## The data
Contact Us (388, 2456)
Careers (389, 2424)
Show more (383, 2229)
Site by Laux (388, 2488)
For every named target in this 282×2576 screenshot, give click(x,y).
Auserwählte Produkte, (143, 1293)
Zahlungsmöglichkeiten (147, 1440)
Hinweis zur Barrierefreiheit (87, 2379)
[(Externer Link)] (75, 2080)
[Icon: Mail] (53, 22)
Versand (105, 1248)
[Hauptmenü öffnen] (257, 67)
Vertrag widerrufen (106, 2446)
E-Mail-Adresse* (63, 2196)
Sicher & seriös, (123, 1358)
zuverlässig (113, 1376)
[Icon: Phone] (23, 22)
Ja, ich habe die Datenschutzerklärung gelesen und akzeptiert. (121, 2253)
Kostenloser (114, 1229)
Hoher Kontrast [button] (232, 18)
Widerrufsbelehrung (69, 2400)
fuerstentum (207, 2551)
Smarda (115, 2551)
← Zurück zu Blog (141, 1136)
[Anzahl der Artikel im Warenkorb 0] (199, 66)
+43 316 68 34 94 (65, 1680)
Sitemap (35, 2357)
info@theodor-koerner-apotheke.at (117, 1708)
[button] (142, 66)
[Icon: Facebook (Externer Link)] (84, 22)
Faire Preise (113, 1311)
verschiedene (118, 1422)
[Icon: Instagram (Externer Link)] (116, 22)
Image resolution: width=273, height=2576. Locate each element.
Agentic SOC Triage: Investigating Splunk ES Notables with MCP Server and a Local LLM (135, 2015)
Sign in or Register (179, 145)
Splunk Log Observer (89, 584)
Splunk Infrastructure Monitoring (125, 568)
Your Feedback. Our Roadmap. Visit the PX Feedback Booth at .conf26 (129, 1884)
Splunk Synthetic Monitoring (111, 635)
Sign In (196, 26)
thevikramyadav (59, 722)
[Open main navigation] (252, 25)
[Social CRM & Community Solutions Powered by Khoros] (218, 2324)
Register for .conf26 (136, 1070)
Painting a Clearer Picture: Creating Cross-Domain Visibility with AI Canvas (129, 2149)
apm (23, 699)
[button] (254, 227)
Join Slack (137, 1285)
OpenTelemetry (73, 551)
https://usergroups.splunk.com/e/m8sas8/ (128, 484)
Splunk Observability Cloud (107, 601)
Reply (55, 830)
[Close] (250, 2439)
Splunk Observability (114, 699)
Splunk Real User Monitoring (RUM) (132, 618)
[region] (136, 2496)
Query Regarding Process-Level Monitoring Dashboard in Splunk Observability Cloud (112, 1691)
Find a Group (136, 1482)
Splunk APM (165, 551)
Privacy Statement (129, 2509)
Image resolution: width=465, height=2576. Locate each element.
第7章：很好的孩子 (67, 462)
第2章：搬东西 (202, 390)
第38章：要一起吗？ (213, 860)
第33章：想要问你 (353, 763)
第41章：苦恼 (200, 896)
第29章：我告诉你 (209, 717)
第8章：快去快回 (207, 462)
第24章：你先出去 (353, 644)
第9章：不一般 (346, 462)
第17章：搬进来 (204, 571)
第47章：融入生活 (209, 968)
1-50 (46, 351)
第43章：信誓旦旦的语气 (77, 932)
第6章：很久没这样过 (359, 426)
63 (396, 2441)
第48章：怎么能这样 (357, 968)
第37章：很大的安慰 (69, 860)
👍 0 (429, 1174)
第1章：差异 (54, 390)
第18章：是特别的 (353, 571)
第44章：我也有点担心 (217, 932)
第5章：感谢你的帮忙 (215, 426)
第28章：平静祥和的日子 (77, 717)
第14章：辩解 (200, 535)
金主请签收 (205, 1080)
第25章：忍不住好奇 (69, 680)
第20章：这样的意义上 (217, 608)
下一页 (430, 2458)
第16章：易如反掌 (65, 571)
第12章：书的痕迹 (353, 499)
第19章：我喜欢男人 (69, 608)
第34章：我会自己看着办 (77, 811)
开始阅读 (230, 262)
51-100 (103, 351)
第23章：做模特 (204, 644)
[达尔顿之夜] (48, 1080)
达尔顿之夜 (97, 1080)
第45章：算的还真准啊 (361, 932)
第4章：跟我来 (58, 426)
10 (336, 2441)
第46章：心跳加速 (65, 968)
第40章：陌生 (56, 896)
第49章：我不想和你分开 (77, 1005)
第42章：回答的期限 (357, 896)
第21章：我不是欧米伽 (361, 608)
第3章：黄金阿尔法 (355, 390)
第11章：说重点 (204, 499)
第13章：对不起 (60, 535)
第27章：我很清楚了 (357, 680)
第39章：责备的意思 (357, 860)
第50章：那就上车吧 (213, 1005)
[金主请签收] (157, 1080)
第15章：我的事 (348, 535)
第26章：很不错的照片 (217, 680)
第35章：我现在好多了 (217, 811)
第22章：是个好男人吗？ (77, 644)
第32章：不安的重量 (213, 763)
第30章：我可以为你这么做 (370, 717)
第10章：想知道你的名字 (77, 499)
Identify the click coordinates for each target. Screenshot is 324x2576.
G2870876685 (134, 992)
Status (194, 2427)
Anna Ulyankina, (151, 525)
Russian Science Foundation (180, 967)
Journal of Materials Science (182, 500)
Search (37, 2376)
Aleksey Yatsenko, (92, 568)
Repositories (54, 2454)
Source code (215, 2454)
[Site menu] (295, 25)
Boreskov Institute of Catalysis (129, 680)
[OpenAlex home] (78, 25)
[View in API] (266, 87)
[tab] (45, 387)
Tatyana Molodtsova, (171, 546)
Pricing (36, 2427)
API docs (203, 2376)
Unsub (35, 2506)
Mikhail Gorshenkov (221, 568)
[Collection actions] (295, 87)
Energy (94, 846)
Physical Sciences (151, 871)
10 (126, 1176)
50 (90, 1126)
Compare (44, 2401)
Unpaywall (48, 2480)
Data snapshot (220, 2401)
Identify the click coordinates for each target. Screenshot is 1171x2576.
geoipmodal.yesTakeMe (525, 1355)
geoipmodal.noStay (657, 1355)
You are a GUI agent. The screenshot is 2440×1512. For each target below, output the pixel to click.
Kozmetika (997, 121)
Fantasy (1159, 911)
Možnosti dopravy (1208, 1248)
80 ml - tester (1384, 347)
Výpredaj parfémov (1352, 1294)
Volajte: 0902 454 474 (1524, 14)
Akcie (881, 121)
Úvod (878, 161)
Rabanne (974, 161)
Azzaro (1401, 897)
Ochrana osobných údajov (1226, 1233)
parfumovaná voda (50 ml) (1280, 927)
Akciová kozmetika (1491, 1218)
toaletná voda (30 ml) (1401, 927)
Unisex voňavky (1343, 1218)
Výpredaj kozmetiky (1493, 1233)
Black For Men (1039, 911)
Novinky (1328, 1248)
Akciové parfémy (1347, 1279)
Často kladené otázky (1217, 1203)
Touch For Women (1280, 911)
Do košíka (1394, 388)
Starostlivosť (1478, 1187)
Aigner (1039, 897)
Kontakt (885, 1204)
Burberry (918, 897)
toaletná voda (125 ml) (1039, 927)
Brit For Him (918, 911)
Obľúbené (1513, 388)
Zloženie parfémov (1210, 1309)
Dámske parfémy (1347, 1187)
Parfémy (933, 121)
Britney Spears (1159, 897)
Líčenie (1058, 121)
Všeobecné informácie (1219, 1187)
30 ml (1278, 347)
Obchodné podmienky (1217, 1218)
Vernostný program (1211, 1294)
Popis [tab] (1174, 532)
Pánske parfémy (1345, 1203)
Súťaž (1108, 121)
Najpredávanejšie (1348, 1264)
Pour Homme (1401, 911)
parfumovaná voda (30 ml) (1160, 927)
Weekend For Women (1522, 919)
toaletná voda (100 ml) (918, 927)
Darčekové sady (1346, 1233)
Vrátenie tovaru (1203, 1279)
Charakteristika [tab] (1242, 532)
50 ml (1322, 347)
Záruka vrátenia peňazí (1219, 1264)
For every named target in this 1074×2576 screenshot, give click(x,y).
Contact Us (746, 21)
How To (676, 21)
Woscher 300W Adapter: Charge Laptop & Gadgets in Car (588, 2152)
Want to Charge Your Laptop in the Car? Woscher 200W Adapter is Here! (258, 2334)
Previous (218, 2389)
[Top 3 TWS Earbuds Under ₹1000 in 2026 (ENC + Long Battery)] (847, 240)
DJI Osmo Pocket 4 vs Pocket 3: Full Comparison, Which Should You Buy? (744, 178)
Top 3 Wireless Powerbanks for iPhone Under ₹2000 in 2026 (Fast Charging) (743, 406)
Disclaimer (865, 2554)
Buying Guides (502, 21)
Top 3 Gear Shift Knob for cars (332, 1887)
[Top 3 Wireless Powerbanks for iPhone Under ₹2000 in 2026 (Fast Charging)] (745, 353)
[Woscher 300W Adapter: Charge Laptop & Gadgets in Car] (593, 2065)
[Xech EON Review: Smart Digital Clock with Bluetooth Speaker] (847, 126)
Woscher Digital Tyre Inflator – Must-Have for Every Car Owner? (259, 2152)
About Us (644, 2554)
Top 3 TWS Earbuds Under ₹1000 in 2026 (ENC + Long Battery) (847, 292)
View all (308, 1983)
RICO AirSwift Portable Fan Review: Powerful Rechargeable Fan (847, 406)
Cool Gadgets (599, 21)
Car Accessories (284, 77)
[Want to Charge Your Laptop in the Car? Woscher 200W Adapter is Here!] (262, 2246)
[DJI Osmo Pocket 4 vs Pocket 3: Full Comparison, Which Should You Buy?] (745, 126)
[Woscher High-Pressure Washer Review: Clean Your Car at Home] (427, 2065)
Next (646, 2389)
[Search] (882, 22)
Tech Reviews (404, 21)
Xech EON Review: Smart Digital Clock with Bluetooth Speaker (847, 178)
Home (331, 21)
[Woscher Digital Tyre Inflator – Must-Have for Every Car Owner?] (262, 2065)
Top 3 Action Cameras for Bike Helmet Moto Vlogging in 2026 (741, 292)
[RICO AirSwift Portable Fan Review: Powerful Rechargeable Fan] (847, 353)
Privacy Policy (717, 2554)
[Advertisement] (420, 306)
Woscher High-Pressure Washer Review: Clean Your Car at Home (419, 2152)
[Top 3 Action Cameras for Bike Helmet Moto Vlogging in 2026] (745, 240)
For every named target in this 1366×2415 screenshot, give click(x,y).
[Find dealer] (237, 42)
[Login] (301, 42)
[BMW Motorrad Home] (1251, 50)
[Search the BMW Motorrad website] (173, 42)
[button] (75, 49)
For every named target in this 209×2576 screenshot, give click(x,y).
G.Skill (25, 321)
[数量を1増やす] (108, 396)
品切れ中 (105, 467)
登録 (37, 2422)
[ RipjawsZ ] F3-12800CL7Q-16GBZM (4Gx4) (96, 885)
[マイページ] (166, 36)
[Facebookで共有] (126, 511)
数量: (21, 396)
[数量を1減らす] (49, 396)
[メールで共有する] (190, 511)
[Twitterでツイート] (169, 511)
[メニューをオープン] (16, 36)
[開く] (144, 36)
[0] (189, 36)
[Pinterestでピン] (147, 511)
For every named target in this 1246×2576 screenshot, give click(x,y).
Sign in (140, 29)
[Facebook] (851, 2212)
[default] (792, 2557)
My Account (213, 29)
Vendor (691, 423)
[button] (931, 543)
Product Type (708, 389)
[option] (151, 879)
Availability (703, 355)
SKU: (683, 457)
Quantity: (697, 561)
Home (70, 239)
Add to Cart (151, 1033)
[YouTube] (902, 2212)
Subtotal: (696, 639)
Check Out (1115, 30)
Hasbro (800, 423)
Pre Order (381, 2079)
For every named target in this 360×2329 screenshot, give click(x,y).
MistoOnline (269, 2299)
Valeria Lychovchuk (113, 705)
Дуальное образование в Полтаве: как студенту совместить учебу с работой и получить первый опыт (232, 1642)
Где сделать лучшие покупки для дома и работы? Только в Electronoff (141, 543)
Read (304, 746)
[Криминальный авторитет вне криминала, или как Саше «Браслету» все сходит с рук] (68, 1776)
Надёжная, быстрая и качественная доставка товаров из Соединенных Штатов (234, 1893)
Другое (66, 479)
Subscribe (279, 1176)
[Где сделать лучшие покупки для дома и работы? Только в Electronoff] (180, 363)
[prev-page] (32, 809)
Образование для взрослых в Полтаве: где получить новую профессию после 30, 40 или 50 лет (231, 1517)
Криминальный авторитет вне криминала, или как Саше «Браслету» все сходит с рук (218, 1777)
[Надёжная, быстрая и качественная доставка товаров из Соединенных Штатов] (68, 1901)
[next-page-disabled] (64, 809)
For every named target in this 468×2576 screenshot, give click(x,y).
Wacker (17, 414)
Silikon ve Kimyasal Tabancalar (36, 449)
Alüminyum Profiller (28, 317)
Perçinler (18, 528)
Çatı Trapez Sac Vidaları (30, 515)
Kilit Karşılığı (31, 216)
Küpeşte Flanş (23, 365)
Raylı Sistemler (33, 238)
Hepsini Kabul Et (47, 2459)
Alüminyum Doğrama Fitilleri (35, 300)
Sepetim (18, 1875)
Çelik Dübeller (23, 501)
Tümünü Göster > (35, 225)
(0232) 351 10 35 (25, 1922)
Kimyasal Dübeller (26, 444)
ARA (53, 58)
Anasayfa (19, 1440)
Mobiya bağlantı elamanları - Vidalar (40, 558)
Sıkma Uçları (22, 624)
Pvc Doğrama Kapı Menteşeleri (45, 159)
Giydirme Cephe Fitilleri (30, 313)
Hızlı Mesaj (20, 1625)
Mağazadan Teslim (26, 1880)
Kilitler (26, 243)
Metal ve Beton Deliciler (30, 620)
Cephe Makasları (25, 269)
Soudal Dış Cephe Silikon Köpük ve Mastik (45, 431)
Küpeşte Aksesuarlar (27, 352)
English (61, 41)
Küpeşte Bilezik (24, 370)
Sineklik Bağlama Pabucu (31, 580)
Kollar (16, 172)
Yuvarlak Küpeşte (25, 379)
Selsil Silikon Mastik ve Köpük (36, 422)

## Exercise
Please output exactly the lines between the one holding "[Hauptmenü öffnen] (257, 67)" and the one holding "Kostenloser (114, 1229)" in the records above, inclusive, and nothing more.

## Written response
[Hauptmenü öffnen] (257, 67)
Vertrag widerrufen (106, 2446)
E-Mail-Adresse* (63, 2196)
Sicher & seriös, (123, 1358)
zuverlässig (113, 1376)
[Icon: Phone] (23, 22)
Ja, ich habe die Datenschutzerklärung gelesen und akzeptiert. (121, 2253)
Kostenloser (114, 1229)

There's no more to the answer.